PROBLEM STATEMENT: From the data below, please reproduce exactly everything from the line that contains "Baca Lebih Lanjut (471, 687)" down to the line that contains "мастектомія (1006, 1448)", with both ends included.
START DATA
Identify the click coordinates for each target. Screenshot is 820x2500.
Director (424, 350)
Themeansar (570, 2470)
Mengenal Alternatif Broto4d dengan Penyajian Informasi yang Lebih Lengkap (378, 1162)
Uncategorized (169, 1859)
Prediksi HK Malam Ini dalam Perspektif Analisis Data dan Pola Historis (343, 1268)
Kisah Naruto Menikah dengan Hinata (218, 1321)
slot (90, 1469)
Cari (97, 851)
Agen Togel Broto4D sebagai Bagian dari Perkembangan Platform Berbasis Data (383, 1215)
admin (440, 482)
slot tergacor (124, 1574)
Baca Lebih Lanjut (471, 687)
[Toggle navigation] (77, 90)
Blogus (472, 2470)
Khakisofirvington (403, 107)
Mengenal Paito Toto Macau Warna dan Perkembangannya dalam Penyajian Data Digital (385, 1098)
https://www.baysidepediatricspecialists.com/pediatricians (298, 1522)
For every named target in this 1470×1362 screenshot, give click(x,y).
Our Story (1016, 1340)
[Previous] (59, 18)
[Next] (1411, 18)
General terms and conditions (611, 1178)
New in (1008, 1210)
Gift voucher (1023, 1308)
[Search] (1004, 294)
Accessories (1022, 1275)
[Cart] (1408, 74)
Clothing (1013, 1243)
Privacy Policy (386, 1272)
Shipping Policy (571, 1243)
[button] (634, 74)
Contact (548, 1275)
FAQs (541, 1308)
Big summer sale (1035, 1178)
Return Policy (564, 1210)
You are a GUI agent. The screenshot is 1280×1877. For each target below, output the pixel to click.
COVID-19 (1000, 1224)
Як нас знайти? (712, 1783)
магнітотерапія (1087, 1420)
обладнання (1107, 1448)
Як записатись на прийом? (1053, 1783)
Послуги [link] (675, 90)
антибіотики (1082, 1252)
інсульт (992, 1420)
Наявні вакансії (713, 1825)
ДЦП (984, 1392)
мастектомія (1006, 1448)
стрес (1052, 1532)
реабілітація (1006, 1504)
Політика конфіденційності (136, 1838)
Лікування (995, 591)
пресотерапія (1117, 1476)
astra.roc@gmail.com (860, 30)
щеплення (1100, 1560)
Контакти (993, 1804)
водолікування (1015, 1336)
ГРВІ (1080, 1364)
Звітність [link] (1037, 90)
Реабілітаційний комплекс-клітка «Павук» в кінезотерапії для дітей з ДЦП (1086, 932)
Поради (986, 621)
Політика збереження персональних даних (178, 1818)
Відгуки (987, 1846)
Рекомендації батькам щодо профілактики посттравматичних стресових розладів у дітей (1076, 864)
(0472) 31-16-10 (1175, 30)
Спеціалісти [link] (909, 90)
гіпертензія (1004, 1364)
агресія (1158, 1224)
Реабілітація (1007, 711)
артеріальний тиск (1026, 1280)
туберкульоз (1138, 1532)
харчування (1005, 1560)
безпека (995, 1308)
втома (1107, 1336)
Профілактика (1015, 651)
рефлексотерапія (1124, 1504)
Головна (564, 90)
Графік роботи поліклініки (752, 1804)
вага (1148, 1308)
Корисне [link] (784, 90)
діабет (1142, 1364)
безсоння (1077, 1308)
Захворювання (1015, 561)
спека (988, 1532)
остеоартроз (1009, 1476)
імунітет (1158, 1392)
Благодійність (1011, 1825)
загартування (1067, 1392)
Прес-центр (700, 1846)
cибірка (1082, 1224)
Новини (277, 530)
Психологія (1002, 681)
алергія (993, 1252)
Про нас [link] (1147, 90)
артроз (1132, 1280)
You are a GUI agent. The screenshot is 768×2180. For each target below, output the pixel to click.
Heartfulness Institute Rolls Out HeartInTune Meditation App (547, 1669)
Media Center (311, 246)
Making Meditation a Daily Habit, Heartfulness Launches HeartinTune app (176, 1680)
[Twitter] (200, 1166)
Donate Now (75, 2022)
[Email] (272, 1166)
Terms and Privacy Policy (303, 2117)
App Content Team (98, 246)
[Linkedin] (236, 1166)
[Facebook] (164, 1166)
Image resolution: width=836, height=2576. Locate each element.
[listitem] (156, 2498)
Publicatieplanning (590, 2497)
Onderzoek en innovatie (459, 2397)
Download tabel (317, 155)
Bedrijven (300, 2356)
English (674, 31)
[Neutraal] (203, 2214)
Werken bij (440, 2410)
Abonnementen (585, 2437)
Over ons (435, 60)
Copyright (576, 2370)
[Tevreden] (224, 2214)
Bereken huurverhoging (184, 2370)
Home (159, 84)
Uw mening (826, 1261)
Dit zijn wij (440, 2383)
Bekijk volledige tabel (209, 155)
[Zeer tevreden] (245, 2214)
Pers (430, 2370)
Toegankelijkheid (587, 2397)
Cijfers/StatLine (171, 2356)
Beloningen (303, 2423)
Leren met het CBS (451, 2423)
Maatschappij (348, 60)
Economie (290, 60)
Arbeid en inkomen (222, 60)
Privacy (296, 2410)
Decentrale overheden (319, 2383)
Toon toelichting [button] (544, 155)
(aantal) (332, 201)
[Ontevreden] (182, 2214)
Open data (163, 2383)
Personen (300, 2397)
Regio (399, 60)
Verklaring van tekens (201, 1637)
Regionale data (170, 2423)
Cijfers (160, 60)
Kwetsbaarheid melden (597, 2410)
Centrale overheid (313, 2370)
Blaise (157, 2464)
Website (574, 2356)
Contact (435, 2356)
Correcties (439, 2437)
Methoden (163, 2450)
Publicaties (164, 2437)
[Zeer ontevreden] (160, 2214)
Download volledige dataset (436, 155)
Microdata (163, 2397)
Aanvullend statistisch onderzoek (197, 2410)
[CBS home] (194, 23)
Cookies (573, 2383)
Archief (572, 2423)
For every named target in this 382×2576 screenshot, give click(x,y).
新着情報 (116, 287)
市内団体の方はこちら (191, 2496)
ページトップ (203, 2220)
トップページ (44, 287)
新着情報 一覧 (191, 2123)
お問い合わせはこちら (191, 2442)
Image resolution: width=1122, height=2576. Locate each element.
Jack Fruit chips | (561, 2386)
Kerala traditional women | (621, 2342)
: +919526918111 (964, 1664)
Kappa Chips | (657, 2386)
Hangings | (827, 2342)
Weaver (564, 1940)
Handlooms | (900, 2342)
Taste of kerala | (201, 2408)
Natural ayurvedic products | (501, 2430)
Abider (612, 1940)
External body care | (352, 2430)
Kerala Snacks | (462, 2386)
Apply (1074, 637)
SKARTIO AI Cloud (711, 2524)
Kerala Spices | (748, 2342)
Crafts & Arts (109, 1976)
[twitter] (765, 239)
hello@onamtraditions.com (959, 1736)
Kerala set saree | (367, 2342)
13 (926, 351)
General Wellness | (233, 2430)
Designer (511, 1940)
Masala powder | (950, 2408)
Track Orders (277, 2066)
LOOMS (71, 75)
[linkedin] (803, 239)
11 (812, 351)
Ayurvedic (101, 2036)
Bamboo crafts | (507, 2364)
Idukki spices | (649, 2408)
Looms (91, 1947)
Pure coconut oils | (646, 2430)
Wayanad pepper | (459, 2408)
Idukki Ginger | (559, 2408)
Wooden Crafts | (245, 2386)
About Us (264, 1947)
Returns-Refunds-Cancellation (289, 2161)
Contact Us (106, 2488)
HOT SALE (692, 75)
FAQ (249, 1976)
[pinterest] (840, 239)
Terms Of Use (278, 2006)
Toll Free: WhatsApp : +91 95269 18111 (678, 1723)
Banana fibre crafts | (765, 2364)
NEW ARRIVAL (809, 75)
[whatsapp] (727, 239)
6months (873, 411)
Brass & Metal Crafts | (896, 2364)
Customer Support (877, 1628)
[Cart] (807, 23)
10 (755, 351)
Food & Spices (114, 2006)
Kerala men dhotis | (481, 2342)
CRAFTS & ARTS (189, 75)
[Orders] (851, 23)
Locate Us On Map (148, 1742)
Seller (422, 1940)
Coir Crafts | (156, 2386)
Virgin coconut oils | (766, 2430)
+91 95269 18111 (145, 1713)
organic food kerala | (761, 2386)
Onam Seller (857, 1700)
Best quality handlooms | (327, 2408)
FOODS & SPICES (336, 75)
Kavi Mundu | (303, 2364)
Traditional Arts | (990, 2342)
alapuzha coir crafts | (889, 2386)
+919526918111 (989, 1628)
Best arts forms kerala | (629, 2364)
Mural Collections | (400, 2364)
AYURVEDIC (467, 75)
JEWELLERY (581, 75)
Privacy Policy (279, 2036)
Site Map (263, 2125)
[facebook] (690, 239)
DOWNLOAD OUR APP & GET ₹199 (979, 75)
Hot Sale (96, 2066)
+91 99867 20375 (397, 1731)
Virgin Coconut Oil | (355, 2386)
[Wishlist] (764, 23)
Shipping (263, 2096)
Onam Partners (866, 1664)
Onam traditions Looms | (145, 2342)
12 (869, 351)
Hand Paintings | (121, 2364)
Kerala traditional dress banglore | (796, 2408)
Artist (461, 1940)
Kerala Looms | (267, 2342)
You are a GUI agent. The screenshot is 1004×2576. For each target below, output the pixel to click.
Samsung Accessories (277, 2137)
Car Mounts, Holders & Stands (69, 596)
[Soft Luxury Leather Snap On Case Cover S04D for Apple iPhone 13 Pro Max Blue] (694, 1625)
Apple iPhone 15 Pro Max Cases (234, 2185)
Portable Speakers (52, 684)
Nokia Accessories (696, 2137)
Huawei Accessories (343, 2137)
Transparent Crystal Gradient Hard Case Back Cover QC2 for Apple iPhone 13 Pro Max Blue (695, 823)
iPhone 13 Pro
END DATA
ANSWER SPACE:
Baca Lebih Lanjut (471, 687)
[Toggle navigation] (77, 90)
Blogus (472, 2470)
Khakisofirvington (403, 107)
Mengenal Paito Toto Macau Warna dan Perkembangannya dalam Penyajian Data Digital (385, 1098)
https://www.baysidepediatricspecialists.com/pediatricians (298, 1522)
For every named target in this 1470×1362 screenshot, give click(x,y).
Our Story (1016, 1340)
[Previous] (59, 18)
[Next] (1411, 18)
General terms and conditions (611, 1178)
New in (1008, 1210)
Gift voucher (1023, 1308)
[Search] (1004, 294)
Accessories (1022, 1275)
[Cart] (1408, 74)
Clothing (1013, 1243)
Privacy Policy (386, 1272)
Shipping Policy (571, 1243)
[button] (634, 74)
Contact (548, 1275)
FAQs (541, 1308)
Big summer sale (1035, 1178)
Return Policy (564, 1210)
You are a GUI agent. The screenshot is 1280×1877. For each target below, output the pixel to click.
COVID-19 (1000, 1224)
Як нас знайти? (712, 1783)
магнітотерапія (1087, 1420)
обладнання (1107, 1448)
Як записатись на прийом? (1053, 1783)
Послуги [link] (675, 90)
антибіотики (1082, 1252)
інсульт (992, 1420)
Наявні вакансії (713, 1825)
ДЦП (984, 1392)
мастектомія (1006, 1448)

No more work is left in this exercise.